Ischemic injury of the developing heart.

CARDIAC TOLERANCE TO ISCHEMIA CHANGES SIGNIFICANTLY DURING ONTOGENETIC DEVELOPMENT: the immature heart appears to be more resistant to ischemic injury than the adult myocardium. The mechanisms of the higher tolerance of the developing heart have not yet been satisfactorily clarified; age-dependent changes in energy metabolism have to be taken into consideration. Marked ontogenetic changes are displayed by the mitochondrial membrane potential (MMP): in newborn rats a single population of mitochondria with a relatively high MMP was observed but, with increasing age, the second population with a lower MMP appeared. Adaptation to chronic hypoxia and ischemic preconditioning failed to improve ischemic tolerance of the rat heart on the first postnatal day; the cardioprotective effect only developed at the end of the first postnatal week.
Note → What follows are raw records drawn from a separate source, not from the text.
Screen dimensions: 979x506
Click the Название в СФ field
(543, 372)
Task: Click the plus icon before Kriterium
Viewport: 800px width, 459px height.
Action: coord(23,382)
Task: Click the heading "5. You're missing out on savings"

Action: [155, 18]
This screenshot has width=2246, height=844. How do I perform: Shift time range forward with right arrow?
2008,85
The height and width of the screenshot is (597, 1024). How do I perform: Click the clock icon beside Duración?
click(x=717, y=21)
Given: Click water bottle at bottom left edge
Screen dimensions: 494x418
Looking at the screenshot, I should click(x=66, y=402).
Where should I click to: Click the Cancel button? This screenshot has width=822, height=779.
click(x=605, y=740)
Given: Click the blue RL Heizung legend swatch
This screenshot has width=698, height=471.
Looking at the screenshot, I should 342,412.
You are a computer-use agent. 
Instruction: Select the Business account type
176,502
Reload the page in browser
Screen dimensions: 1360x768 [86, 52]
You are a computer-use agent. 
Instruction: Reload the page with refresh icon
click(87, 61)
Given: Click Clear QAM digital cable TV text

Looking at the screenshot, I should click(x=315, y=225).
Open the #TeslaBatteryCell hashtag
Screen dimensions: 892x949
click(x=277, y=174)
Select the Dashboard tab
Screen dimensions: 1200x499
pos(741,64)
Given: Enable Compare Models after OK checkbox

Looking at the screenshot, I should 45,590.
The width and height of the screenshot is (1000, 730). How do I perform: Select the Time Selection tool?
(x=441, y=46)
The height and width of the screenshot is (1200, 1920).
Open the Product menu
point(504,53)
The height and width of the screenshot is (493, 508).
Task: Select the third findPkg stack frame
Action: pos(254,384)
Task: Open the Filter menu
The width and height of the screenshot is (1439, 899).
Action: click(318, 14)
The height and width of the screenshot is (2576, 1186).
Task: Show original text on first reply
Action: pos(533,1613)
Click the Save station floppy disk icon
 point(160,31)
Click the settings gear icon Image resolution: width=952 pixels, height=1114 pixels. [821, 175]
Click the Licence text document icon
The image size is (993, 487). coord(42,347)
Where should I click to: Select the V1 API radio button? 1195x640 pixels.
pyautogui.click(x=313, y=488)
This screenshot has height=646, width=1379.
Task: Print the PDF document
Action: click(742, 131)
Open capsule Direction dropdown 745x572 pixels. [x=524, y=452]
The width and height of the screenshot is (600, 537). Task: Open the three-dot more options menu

Decreasing tolerance of the neonatal heart to ischemia is thus counteracted by the development of endogenous protection. It seems likely that both mitochondrial K(ATP) channels and nitric oxide may be involved in the protective mechanisms of adaptation to chronic hypoxia but not to that of ischemic preconditioning, at least in neonatal rats. Basic knowledge of the possible improvements of immature heart tolerance to ischemia may contribute to the design of therapeutic strategies for both pediatric cardiology and cardiac surgery.